═════ DATASET CONTENT

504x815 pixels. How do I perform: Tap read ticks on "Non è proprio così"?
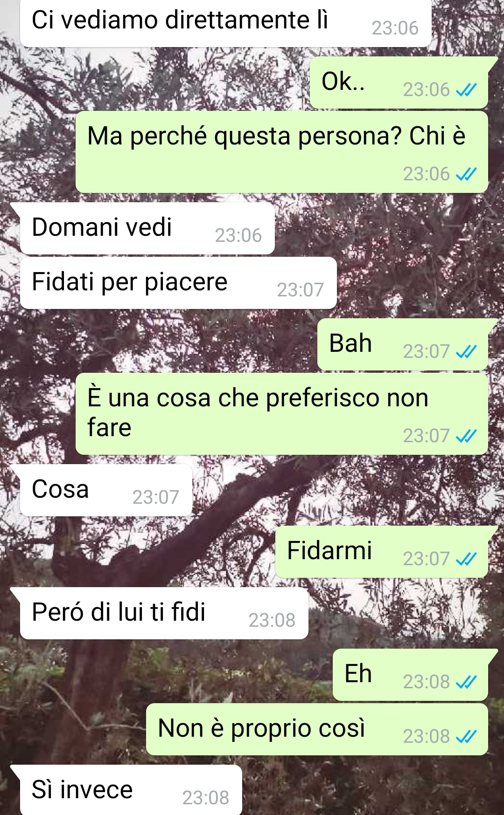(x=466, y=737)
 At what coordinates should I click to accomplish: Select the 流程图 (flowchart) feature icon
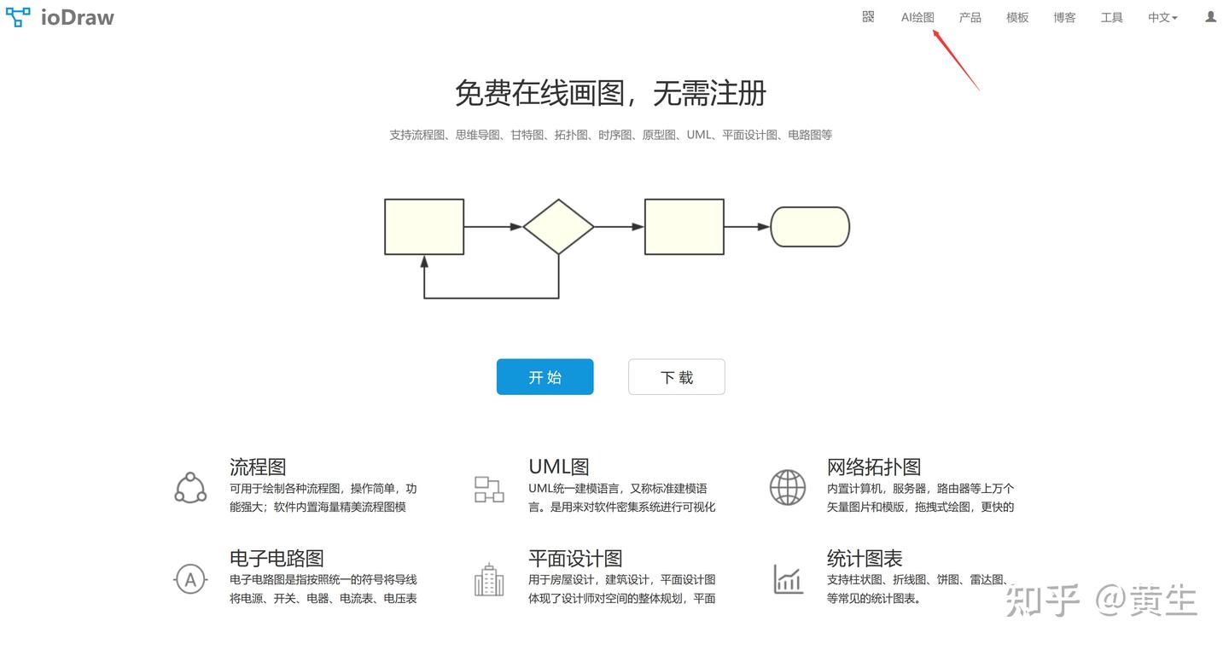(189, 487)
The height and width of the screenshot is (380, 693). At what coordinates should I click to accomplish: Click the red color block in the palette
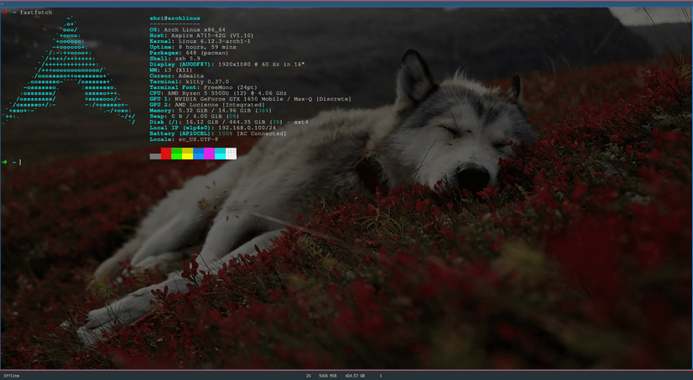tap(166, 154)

══════════
═════ DATASET CONTENT

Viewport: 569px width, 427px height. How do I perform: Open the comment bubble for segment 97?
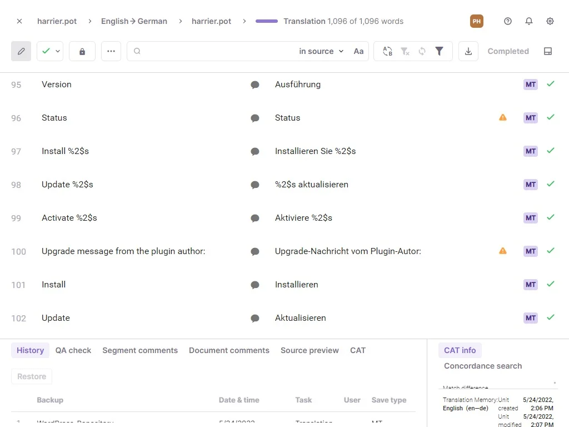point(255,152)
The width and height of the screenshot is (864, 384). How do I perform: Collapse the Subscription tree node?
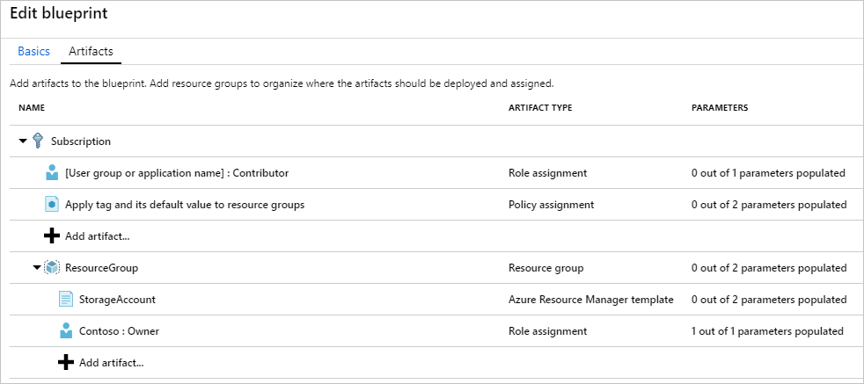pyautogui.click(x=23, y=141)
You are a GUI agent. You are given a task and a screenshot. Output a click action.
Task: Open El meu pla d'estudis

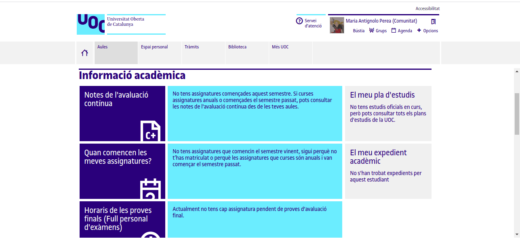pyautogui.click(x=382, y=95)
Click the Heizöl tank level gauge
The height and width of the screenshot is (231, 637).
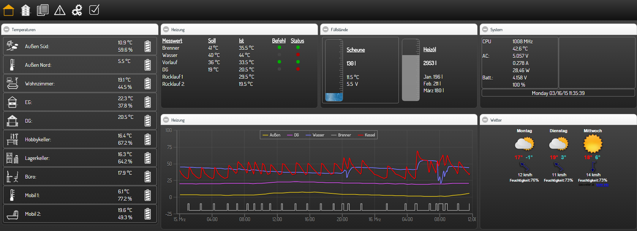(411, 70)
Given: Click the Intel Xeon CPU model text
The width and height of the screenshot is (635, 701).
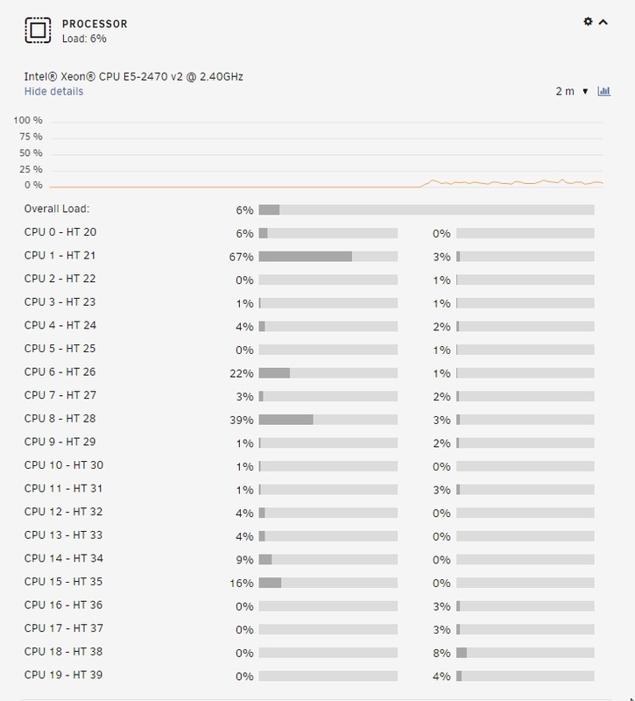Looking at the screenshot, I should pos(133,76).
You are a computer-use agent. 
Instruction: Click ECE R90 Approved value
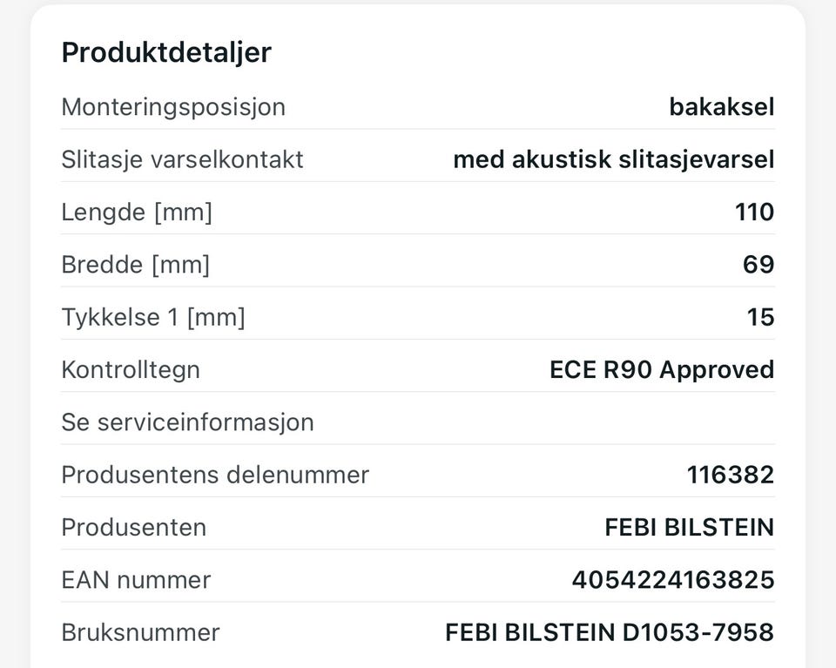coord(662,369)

══════════
═════ DATASET CONTENT

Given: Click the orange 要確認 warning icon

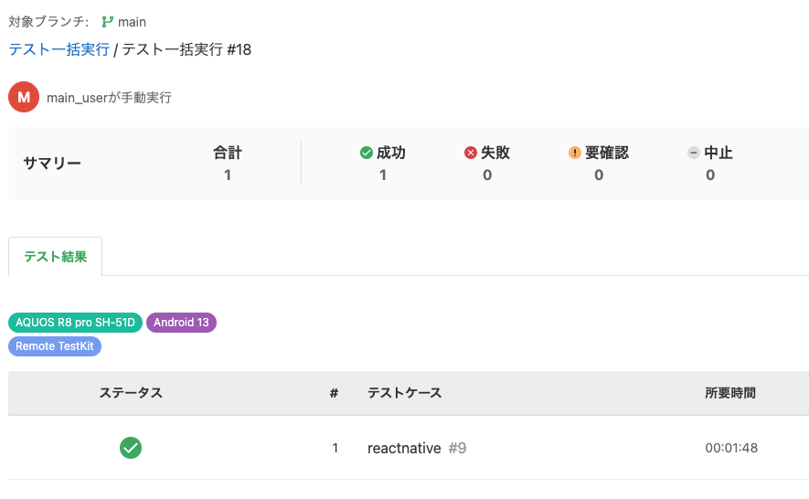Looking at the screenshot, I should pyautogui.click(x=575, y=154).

══════════

* WHAT YOU NEED TO DO *
Return every line from the entries that holds the string "agent".

* RESULT *
You are a GUI agent. You are given a task and a screenshot. Output a click action.
You are a computer-use agent. 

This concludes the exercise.